2016 English contract law case concerning illegality

 is an English contract law case concerning the scope of the illegality principle relating to insider trading under section 52 of the Criminal Justice Act 1993. In 2020, the Supreme Court described this case as having set out a "a significant development in the law relating to illegality at common law".

==Facts==
Mr. Patel paid £620,000 to Mr. Mirza pursuant to an agreement under which Mr. Mirza would bet on the price of some shares in Royal Bank of Scotland, on the basis of insider information Mr. Mirza had from his contacts at the bank about a pending government announcement that would affect it. Using advance insider information to profit from trading in securities is an offence under section 52 of the Criminal Justice Act 1993. The scheme did not come to fruition as the expected insider information was mistaken, and Mr. Mirza did not return the funds to Mr. Patel as promised. Thereafter, Mr. Patel brought a claim based on contract and unjust enrichment for the return of £620,000. Mr. Mirza argued that no such obligation could be enforced because the whole contract was illegal, and any claim would be precluded by the principle of ex turpi causa non oritur actio.

==Judgment==
The UK Supreme Court unanimously dismissed Mr Mirza's appeal, holding that Mr Patel could recover the money he had paid to Mr Mirza and that the formal test in Tinsley v Milligan was no longer representative of the law.

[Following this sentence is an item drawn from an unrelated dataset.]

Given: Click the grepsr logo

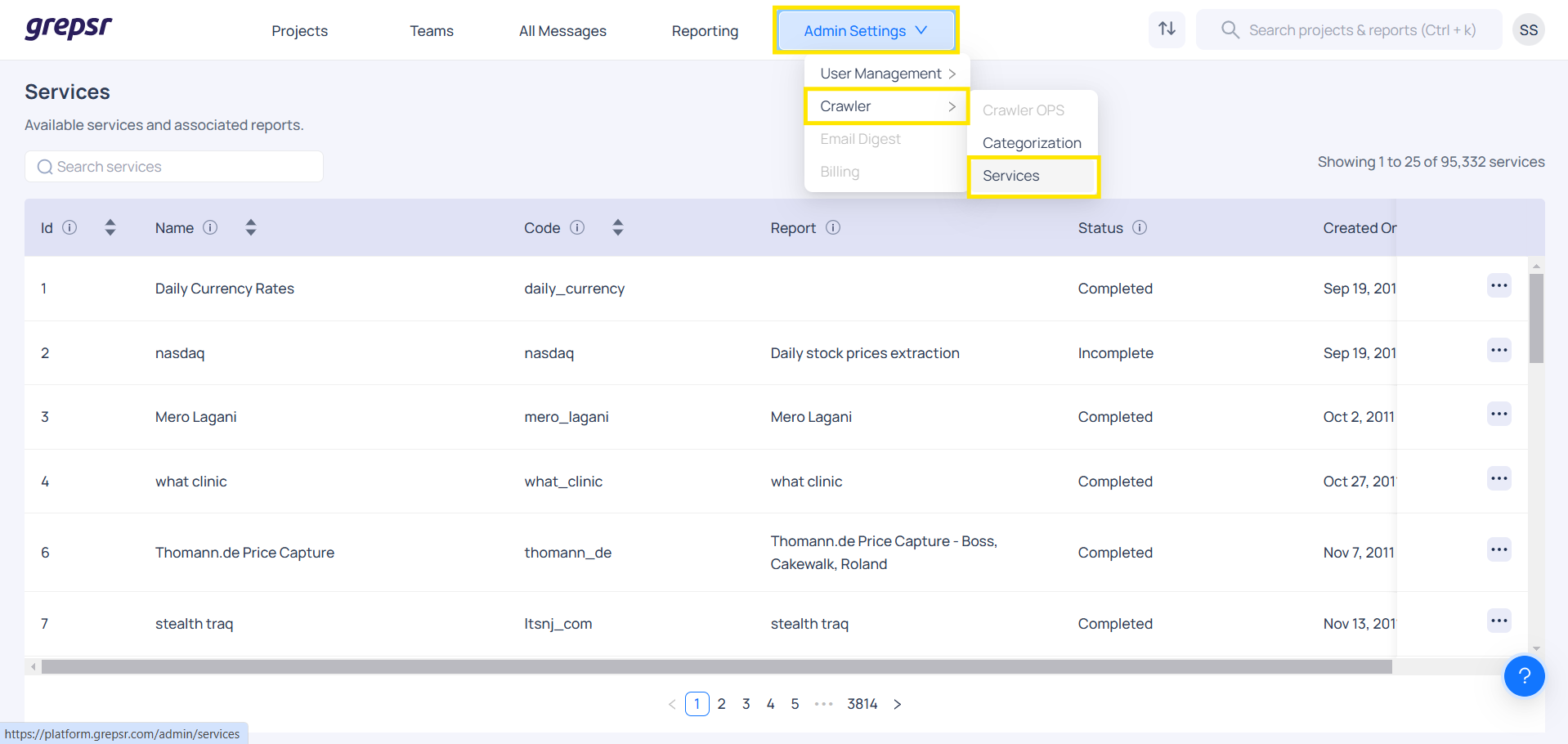Looking at the screenshot, I should (x=69, y=29).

A person who satisfies the ordinary requirements for a claim in unjust enrichment should be entitled to the return of his property; he should not prima facie be debarred from recovering his property just because the consideration which had failed was an unlawful consideration. Mr Patel's claim should be allowed since it would have the effect of returning the parties to their positions prior to the conclusion of the illegal contract, as well as prevent Mr Mirza from being unjustly enriched.

Lord Toulson considered the state of the law concerning illegality:

Looking behind the maxims, there are two broad discernible policy reasons for the common law doctrine of illegality as a defence to a civil claim. One is that a person should not be allowed to profit from his own wrongdoing. The other, linked, consideration is that the law should be coherent and not self-defeating, condoning illegality by giving with the left-hand what it takes with the right hand.

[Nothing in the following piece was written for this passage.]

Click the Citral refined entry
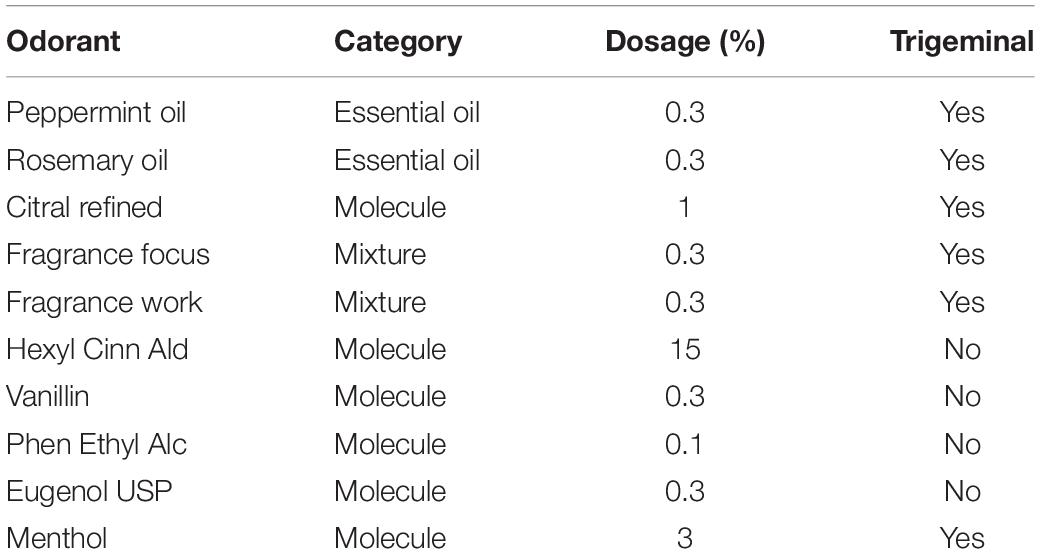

Thus, the prior test in Tinsley v Milligan is inconsistent with the coherence and integrity of the legal system.

Instead, the court should consider whether the public interest would be harmed by the enforcement of the illegal agreement, taking into account:
1. the purpose of the prohibition which has been transgressed, and whether the purpose would be enhanced by the denial of the claim;
2. any other relevant public policy on which the denial of the claim may have an impact; and
3. whether denial of the claim would be a proportionate response to the illegality, bearing in mind that punishment is a matter for the criminal courts.